Extracted text.
AICoder Translator 🚀

Summary of Project

AICoder Translator is a powerful CLI tool that leverages OpenAI's API to translate text files into different languages while maintaining formatting and structure. It employs a sophisticated three-step process: initial translation, expert editing, and aggressive critique with revision cycles to produce high-quality translations.

The tool excels in handling various text formats, with special support for markdown files containing YAML frontmatter (commonly used in static site generators like Jekyll and Hugo). It preserves original formatting, structure, and markdown elements while providing natural-sounding translations in the target language.

Key features include:

🌐 Support for translating to any language supported by OpenAI models
📝 Preservation of original text formatting and structure
🔄 Multiple revision cycles for quality improvement
📊 Detailed logging and cost estimation
🧠 Intelligent handling of markdown frontmatter
📈 Token usage tracking and cost analysis

How to Use

Installation Options

Option 1: Install directly with uv (recommended)

# Install the package directly from GitHub
uv tool install git+https://github.com/2389-research/translator

Then you can use the command:

translator --help

Option 2: Clone and install locally

# Clone the repository
git clone https://github.com/2389-research/translator.git
cd translator

# Install the package
uv tool install .

Configuration

The translator requires an OpenAI API key to function. The easiest way to configure it is using the interactive setup:

translator config

This will walk you through setting up your configuration, including:

Choosing where to store your configuration (.env files)
Setting your OpenAI API key
Configuring optional settings like default model

Alternatively, you can configure manually in several ways (in order of precedence):

Environment variable:

export OPENAI_API_KEY=your_openai_api_key_here

Local .env file:

Create a .env file in your current directory:

echo "OPENAI_API_KEY=your_openai_api_key_here" > .env

User configuration directory:

For persistent configuration, create a .env file in the ~/.translator/ directory:

# Create the configuration directory
mkdir -p ~/.translator

# Create a .env file
echo "OPENAI_API_KEY=your_openai_api_key_here" > ~/.translator/.env

The first time you run the tool without a configured API key, it will offer to create this directory and a template configuration file for you.

Alternative configuration location:

You can also place the .env file in ~/.config/translator/:

# Create the configuration directory
mkdir -p ~/.config/translator

# Create a .env file
echo "OPENAI_API_KEY=your_openai_api_key_here" > ~/.config/translator/.env

Additional Configuration Options

You can add these options to your .env file:

# Default model (optional, defaults to o3)
DEFAULT_MODEL=o3

# Output directory for translated files (optional)
OUTPUT_DIR=/path/to/output/directory

# Log level (optional, defaults to INFO)

Exercises.
1. What three steps make up the translation process described in the AICoder Translator text?
2. Duplicate the AICoder Translator text from "translator --help" up to and including "tool install .".
The listing comes from a separate source.

(Data entries)
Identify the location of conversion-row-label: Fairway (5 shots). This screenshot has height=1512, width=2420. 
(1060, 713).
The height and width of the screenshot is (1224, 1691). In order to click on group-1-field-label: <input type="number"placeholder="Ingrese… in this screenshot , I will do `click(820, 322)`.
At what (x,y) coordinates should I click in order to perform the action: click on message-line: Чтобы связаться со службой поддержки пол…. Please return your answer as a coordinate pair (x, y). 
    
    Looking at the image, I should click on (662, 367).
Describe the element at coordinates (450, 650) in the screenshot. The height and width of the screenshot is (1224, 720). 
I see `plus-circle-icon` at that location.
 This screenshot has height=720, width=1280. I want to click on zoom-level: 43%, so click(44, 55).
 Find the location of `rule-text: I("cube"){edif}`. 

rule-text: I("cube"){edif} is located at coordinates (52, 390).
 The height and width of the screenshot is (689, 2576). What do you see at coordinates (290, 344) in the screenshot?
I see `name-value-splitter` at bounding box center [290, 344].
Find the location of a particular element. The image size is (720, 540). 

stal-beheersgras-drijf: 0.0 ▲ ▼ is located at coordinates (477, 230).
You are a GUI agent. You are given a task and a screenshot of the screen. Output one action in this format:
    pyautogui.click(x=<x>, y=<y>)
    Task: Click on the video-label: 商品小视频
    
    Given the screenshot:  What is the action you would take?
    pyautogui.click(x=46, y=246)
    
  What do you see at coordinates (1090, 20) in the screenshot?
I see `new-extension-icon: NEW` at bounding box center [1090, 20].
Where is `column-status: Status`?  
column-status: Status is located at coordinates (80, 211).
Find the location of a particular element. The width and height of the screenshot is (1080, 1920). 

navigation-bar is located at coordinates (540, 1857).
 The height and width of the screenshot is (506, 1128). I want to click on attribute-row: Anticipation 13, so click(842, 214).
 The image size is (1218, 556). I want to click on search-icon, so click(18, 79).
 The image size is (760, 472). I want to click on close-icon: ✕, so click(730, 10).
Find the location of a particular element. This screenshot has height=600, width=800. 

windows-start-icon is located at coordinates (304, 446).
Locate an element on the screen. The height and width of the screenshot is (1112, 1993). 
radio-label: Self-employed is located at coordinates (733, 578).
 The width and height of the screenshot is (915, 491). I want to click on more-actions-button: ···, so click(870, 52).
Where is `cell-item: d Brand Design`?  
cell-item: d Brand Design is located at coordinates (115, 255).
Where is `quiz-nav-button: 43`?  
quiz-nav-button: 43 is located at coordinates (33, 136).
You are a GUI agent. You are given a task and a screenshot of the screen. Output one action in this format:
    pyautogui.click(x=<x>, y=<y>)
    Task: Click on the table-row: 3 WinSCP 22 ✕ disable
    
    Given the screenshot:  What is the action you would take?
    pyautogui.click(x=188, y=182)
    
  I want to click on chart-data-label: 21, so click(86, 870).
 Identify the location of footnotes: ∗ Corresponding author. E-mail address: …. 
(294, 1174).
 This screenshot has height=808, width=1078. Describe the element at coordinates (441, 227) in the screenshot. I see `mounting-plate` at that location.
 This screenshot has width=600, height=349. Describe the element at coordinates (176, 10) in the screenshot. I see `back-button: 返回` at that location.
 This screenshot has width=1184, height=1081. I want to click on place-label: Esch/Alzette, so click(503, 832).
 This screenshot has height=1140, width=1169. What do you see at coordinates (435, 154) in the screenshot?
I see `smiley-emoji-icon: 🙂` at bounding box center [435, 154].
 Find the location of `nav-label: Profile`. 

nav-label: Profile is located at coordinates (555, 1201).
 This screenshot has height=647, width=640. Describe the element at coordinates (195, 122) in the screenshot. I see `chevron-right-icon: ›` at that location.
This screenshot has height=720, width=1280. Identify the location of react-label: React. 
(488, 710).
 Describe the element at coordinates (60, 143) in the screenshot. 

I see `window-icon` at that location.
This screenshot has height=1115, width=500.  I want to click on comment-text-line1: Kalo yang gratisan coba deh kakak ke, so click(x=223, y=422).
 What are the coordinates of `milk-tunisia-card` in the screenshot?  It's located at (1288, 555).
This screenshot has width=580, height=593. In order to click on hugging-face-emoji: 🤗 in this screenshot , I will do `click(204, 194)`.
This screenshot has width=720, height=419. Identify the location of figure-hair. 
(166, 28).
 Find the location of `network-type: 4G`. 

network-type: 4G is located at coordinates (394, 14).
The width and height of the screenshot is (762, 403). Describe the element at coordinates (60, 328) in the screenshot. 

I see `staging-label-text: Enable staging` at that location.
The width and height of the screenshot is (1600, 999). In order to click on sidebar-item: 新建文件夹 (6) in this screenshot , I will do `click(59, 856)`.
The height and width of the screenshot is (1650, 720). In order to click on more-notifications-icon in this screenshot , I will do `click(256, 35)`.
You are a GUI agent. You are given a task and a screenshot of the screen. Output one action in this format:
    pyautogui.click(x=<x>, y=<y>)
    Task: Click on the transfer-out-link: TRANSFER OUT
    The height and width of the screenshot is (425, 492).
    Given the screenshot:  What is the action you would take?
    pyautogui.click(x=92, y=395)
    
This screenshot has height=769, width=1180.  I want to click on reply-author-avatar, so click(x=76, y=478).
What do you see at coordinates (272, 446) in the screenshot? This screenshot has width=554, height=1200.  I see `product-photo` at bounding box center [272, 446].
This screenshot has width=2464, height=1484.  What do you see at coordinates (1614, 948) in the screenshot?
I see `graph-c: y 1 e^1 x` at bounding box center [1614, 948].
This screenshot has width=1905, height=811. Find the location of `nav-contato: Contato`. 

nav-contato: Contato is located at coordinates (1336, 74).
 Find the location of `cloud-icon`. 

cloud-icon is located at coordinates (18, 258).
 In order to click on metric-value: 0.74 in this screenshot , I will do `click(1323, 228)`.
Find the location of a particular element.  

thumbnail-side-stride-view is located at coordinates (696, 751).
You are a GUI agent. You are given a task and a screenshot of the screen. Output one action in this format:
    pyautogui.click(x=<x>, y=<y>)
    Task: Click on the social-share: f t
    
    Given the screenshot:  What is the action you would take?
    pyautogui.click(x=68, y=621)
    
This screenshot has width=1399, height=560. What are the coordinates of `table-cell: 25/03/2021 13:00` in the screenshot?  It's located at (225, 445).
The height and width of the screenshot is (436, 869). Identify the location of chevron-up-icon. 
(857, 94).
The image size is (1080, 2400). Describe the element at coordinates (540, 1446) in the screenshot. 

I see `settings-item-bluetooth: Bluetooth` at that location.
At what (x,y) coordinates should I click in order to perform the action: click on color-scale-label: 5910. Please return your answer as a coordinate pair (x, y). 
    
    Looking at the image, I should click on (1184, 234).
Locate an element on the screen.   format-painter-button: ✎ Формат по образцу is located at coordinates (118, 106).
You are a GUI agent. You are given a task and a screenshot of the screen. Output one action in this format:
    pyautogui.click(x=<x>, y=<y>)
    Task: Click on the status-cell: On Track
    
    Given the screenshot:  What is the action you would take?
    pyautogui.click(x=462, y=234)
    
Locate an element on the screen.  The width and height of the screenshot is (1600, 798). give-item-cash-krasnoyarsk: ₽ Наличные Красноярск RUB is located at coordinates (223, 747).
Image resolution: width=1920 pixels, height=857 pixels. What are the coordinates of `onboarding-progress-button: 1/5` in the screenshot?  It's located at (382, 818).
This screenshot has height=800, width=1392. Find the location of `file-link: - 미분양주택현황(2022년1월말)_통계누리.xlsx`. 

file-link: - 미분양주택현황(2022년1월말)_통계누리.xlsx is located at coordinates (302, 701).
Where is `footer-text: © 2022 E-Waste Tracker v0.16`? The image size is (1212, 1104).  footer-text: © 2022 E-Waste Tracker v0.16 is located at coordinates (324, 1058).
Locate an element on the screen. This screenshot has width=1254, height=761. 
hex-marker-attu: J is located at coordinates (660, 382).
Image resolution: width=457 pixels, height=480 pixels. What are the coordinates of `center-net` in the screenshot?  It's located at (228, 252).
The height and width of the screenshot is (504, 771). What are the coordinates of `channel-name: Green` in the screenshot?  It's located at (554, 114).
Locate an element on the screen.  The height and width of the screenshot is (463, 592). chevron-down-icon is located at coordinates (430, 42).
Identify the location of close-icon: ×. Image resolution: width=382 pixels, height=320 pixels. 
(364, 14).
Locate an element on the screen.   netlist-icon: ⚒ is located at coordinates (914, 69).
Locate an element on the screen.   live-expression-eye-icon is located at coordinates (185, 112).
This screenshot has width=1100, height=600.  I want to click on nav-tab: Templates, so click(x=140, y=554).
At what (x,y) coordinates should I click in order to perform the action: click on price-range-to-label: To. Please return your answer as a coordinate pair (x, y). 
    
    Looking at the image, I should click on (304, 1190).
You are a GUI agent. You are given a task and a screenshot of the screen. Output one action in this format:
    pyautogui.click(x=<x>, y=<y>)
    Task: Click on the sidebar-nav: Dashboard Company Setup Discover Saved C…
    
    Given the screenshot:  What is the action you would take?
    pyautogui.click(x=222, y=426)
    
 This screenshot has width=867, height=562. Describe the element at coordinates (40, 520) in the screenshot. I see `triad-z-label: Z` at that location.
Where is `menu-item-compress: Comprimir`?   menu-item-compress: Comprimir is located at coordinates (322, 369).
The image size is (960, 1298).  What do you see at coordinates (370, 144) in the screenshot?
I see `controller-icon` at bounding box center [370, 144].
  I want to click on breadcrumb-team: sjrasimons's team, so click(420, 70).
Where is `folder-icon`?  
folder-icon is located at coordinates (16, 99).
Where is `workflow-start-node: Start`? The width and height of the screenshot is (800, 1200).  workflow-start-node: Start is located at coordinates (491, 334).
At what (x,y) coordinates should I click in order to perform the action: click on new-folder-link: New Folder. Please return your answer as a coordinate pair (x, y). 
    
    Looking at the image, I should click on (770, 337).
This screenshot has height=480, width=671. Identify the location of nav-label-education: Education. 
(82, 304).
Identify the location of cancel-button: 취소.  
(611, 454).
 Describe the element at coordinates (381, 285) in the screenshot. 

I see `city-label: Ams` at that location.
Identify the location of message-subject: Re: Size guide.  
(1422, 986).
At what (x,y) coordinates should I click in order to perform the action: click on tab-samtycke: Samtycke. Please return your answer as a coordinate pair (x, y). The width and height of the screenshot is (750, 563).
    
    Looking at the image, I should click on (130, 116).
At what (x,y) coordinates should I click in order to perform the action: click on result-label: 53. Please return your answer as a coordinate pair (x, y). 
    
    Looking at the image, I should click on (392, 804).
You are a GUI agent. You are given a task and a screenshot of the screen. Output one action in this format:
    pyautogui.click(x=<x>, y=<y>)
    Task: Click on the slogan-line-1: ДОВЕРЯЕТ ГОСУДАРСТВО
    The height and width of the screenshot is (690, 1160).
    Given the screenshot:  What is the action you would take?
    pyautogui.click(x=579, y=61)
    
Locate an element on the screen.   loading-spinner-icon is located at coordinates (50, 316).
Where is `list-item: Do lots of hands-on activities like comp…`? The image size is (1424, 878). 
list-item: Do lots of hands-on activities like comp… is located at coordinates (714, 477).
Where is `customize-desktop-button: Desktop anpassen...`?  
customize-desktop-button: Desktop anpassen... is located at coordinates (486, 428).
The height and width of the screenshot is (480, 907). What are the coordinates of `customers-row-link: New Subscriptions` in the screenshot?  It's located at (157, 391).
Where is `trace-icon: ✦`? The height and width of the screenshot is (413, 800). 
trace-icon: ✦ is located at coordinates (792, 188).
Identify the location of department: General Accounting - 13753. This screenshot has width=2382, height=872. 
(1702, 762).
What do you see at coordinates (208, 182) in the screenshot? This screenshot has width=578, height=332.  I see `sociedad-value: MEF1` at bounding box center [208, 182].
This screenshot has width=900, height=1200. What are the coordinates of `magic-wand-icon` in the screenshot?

Task-by-task solutions.
1. Initial translation, expert editing, and aggressive critique with revision cycles.

2.
translator --help

Option 2: Clone and install locally

# Clone the repository
git clone https://github.com/2389-research/translator.git
cd translator

# Install the package
uv tool install .